Building document layout is quite resource consuming operation. So it is expected that it eats memory upon executing UpdatePageLayout. In addition, the process is not linear, so the bigger the document is the more memory is required. For example, suppose, for 10 pages document is required 10MB of memory to build document layout, for 20 page it might be required 100MB of memory.

examples.zip (117.6 KB)

Please find enclosed the projects I used, test data and the results.
I have removed the licence file, of course, so you’ll have to hook that up.

The code runs through different permutations of size of HTML, complexity of HTML and if images are used, and the number of iterations.

The figures are sometimes dubious in the .net 8 example because of more aggressive GC (i’m quite happy about that).
But of particular concern is the test line below, which balloons 1.7gb in .net8 vs 1gb in .net 4.8.

new TestSpec(){ numberOfTablesToInsert=400,sizeOfTableToUse=2,stripHTMLToMinimum=false,includeImages=true },

I’ve also noticed that UpdateFields has similar tendency for adding bloat.

Question: When is it absolutely necessary to call UpdateFields or UpdatePageLayout?

I’ve just created with Aspose, a test document with
PAGE of NUMPAGES in the footer
and a bookmark reference to the top.
save as docx

It appears I didn’t need to update fields or the layout - are these only needed if the caller saves the document then tries to do more? as per Document.UpdatePageLayout | Aspose.Words for .NET

I’m wondering if I should skip calling these functions at all, or under what circumstances I really must call them (I’m never loading and modifying an existing document, always creating, but I might use a template doc).

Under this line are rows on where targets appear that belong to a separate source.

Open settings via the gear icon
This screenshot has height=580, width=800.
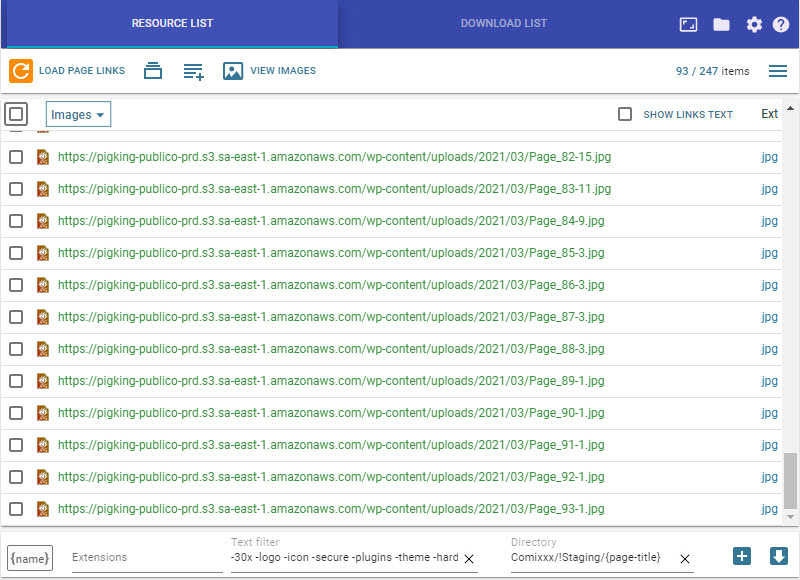click(754, 24)
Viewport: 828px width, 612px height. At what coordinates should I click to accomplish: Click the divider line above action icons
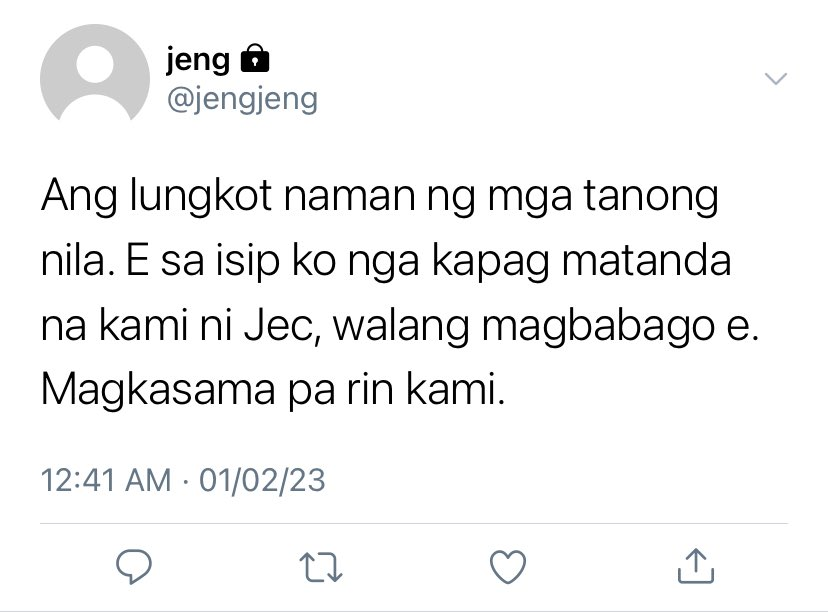coord(414,524)
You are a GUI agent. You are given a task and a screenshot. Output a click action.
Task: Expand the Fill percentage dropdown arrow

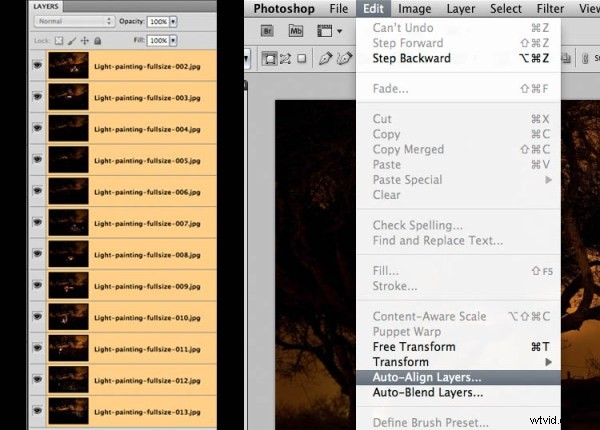(176, 40)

@GMiddleton Thank you for additional information. Some field in MS Word documents are updated automatically. For example PAGE and NUMPAGES field in the document’s header/footer are updated automatically by MS Word

Calling UpdateFields might be required when you insert fields into the document from scratch. For example if you insert TOC field. Also, UpdateFields might be required if IF condition field is used and the condition was updated.

Calling UpdatePageLayout is not required if the output is saved to flow document formats, such as DOCX, DOC, RTF etc. It might be required when document is saved to fixed page formats, such as PDF. building document layout is quite resource consuming operation, that is why after performing this operation once Aspose.Words caches the layout. If after building document layout the document is modified, the changes will not be reflected in PDF document, because it will be built from cached document layout. In this case it is required to call UpdatePageLayout.

If you do not actively modify fields in your document and do not work with document layout information it is not required to call these two method at all.